THE TASK: Copy out each line of the data that contains "agent".

'''

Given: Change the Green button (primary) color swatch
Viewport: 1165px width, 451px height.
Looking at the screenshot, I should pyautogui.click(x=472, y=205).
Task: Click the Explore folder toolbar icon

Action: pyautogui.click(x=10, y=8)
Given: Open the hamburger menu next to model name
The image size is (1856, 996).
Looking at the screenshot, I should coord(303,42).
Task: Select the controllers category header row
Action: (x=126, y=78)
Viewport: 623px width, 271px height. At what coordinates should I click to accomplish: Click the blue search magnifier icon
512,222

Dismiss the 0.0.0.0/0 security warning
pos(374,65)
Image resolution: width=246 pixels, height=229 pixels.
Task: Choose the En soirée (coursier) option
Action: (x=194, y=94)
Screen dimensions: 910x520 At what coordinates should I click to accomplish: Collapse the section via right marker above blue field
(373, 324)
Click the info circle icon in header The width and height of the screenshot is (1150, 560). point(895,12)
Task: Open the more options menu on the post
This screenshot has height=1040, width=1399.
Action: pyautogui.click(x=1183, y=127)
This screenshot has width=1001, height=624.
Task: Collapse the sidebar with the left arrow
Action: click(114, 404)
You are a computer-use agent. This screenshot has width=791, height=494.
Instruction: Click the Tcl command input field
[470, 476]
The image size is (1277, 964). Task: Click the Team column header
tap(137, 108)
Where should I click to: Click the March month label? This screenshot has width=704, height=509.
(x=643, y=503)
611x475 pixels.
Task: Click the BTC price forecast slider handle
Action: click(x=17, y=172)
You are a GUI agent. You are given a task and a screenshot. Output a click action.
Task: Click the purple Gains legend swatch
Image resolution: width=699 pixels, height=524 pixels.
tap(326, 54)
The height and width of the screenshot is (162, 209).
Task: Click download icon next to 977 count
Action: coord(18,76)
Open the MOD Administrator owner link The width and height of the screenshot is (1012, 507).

'''

SOLUTION FOR THIS PROBLEM:
You are a computer-use agent. This screenshot has width=791, height=494.
You are a GUI agent. You are given a task and a screenshot. Output a click action.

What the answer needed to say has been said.